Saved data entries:
· · · · · · ·

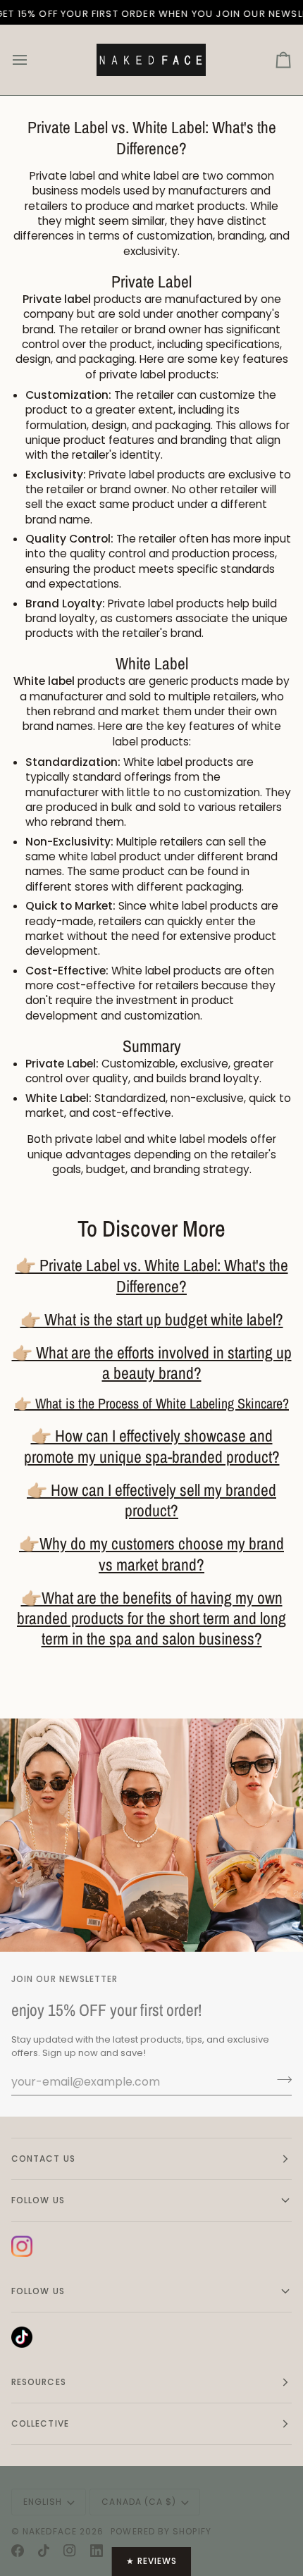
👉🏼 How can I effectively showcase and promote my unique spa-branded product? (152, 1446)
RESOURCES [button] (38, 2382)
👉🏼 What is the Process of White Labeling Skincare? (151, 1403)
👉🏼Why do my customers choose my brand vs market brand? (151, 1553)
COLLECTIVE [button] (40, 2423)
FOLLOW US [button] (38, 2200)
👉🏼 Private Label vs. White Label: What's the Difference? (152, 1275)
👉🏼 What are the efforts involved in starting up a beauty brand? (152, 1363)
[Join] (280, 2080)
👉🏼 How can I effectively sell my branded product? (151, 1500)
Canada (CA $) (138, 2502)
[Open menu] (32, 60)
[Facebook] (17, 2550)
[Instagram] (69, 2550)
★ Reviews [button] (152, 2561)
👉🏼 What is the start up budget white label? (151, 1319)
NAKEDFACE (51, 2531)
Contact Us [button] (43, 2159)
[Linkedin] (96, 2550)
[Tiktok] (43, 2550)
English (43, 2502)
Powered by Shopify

· · · · · · ·

**Task objective:**
From top to bottom, restate the records above exactly and omit every picture.

**Task solution:**
👉🏼 How can I effectively showcase and promote my unique spa-branded product? (152, 1446)
RESOURCES [button] (38, 2382)
👉🏼 What is the Process of White Labeling Skincare? (151, 1403)
👉🏼Why do my customers choose my brand vs market brand? (151, 1553)
COLLECTIVE [button] (40, 2423)
FOLLOW US [button] (38, 2200)
👉🏼 Private Label vs. White Label: What's the Difference? (152, 1275)
👉🏼 What are the efforts involved in starting up a beauty brand? (152, 1363)
[Join] (280, 2080)
👉🏼 How can I effectively sell my branded product? (151, 1500)
Canada (CA $) (138, 2502)
[Open menu] (32, 60)
[Facebook] (17, 2550)
[Instagram] (69, 2550)
★ Reviews [button] (152, 2561)
👉🏼 What is the start up budget white label? (151, 1319)
NAKEDFACE (51, 2531)
Contact Us [button] (43, 2159)
[Linkedin] (96, 2550)
[Tiktok] (43, 2550)
English (43, 2502)
Powered by Shopify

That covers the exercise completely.